Belge alıntısı:

┌──

Balık Sevdası I





  Balık tutmayı severim. Orta okul yıllarında kuzenim, Samsun Ters Akan ırmağında, elini kaya kovuklarına sokar, balık yakalardı. Ben elimi öyle bilmediğim, yılan, çıyan çıkacak yerlere sokmaktan korkar, onu seyrederdim.

            Lise yıllarımda, ders çıkışı olta ile balığa çıkardım. Her seferinde 15- 20 balık götürürdüm eve. Balıkları temizleyip dolaba koyardım, benden başka yiyen olmazdı. Annem mezgit ve somon tercih ederdi. Diğerleri balık yemeyi tercih etmezlerdi. Her gün giderdim, bir huzur bulurdum denize yakın olmaktan. O günlerde, beyaz saçlı, beyaz sakallı, beyaz elbiseli, yaşlı ancak benden dinç birisi ile tanıştım. Ben ona Baba der  o da bana Evlat derdi. Hergün buluşup balık avlar, avladığımız balıkları hemen orda ızgarada pişirip yerdik.

 Hafta sonları muhteşem olurdu özellikle zargana zamanı. 

Ekmek soğan turşu ve balık...

Bu ne lezzettir soğan sanki daha önce hiç yemediğim bir lezzete bürünür.

└──

Ham kayıtlar:
┌──

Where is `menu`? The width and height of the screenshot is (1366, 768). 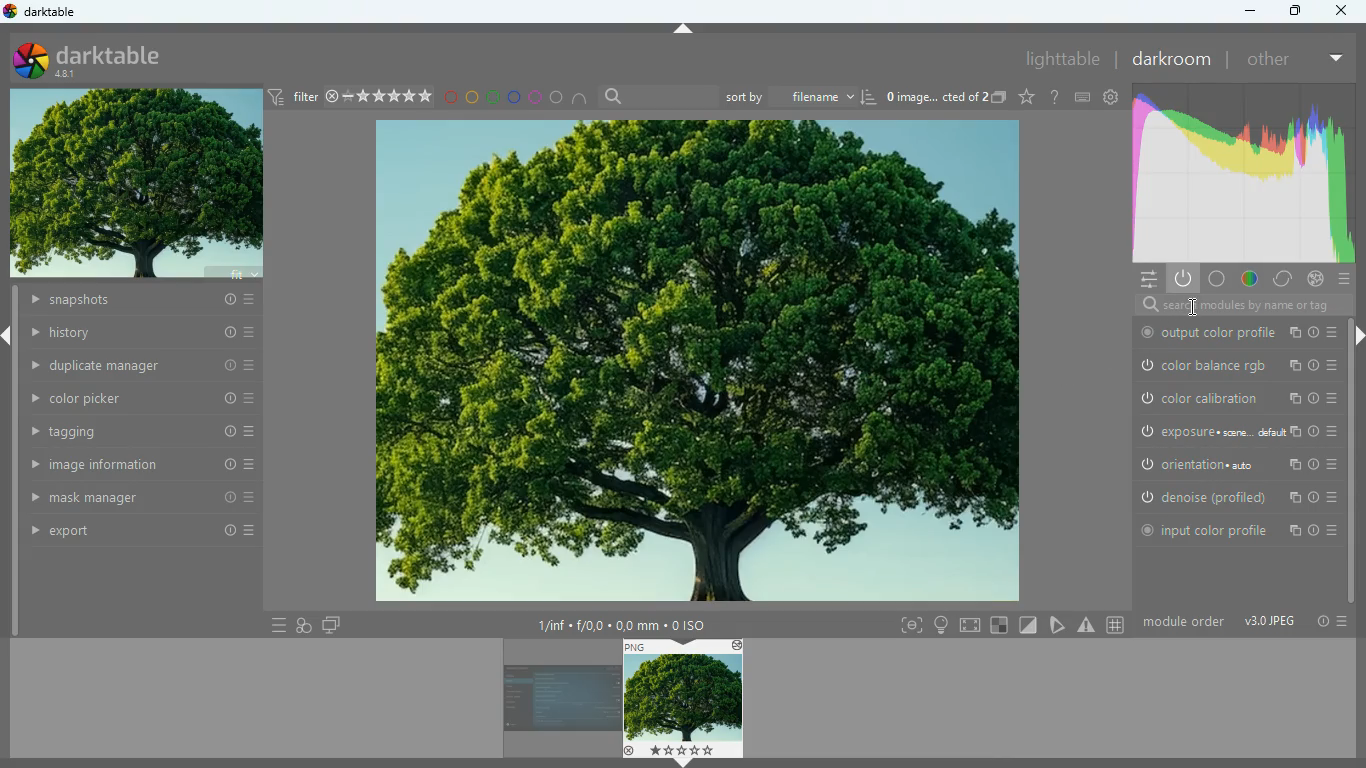 menu is located at coordinates (274, 624). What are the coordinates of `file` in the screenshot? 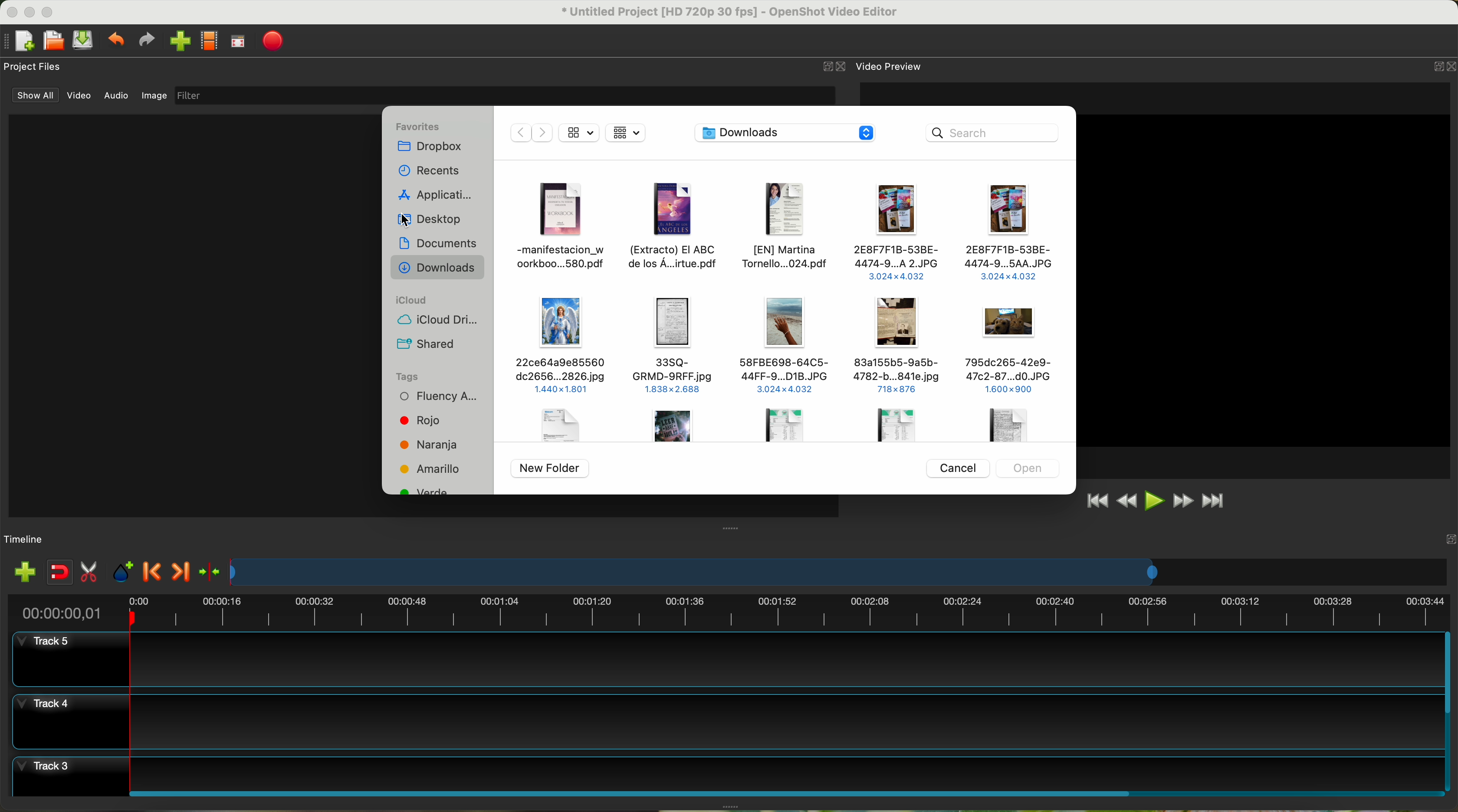 It's located at (892, 422). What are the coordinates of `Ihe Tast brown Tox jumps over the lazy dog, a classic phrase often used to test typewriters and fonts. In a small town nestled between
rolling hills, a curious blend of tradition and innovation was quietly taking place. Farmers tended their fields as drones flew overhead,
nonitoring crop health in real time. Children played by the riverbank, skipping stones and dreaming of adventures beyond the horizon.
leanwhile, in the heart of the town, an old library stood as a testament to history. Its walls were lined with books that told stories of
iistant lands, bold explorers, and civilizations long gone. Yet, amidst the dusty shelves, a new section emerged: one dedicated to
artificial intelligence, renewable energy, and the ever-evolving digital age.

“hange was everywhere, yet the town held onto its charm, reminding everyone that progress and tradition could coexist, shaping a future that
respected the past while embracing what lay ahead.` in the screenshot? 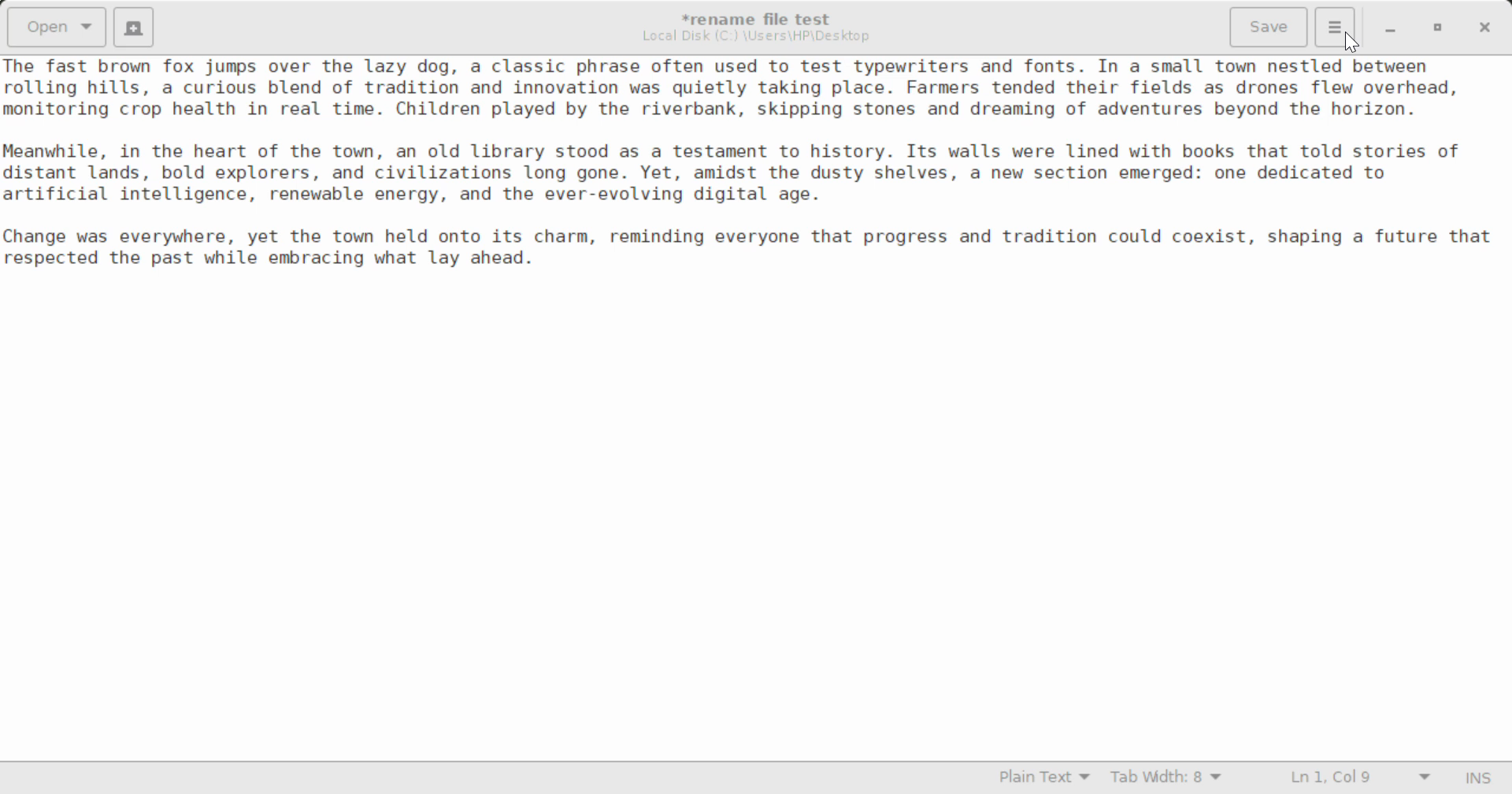 It's located at (756, 165).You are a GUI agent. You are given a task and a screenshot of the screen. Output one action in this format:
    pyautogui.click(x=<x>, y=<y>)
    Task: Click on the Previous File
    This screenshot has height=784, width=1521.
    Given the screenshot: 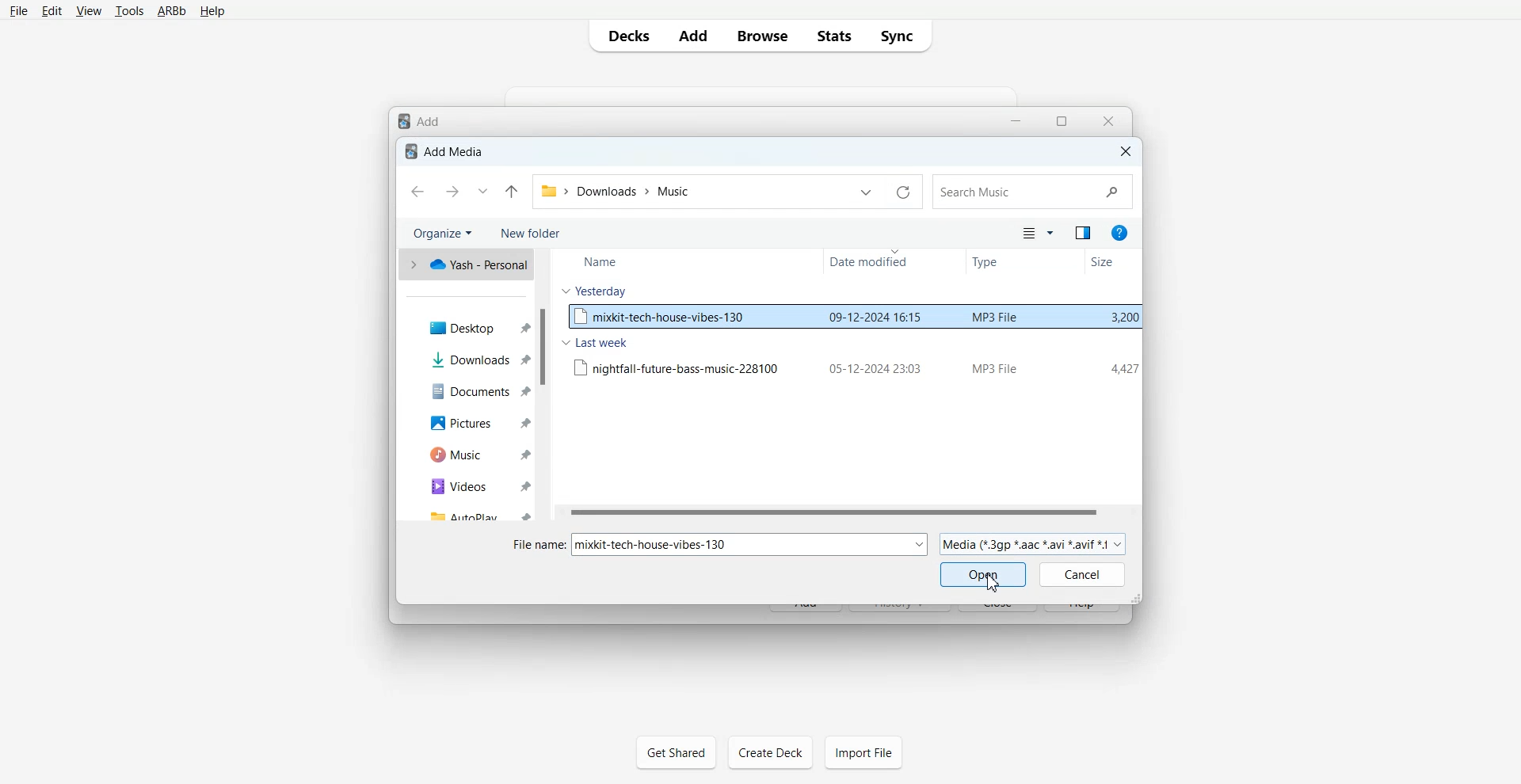 What is the action you would take?
    pyautogui.click(x=866, y=192)
    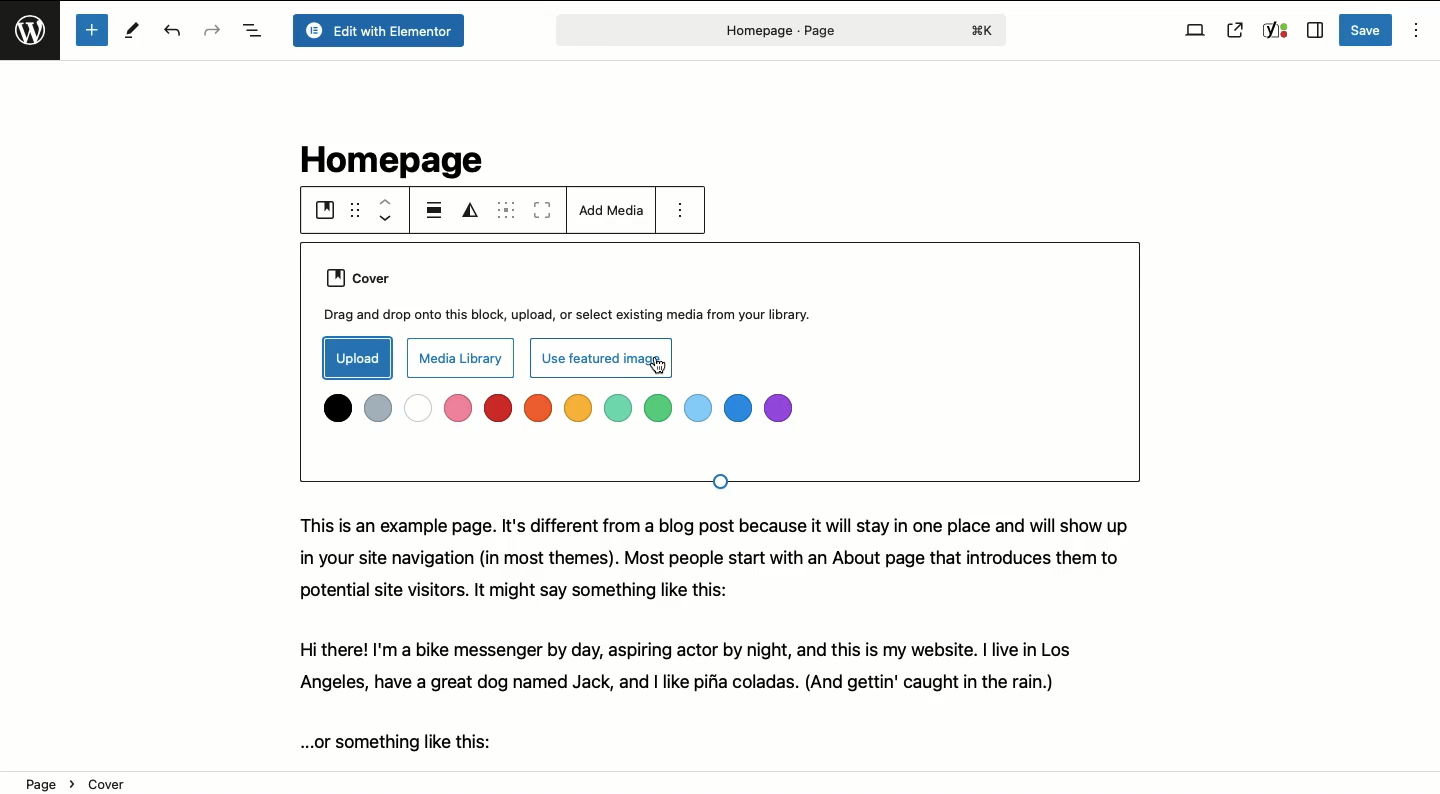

└──

Amaç: Balık tutma sevgisini anlatan yukarıdaki metni hiçbir değişiklik yapmadan baştan sona yeniden yazın.

Alıştırma sonucu:
Balık Sevdası I





  Balık tutmayı severim. Orta okul yıllarında kuzenim, Samsun Ters Akan ırmağında, elini kaya kovuklarına sokar, balık yakalardı. Ben elimi öyle bilmediğim, yılan, çıyan çıkacak yerlere sokmaktan korkar, onu seyrederdim.

            Lise yıllarımda, ders çıkışı olta ile balığa çıkardım. Her seferinde 15- 20 balık götürürdüm eve. Balıkları temizleyip dolaba koyardım, benden başka yiyen olmazdı. Annem mezgit ve somon tercih ederdi. Diğerleri balık yemeyi tercih etmezlerdi. Her gün giderdim, bir huzur bulurdum denize yakın olmaktan. O günlerde, beyaz saçlı, beyaz sakallı, beyaz elbiseli, yaşlı ancak benden dinç birisi ile tanıştım. Ben ona Baba der  o da bana Evlat derdi. Hergün buluşup balık avlar, avladığımız balıkları hemen orda ızgarada pişirip yerdik.

 Hafta sonları muhteşem olurdu özellikle zargana zamanı. 

Ekmek soğan turşu ve balık...

Bu ne lezzettir soğan sanki daha önce hiç yemediğim bir lezzete bürünür.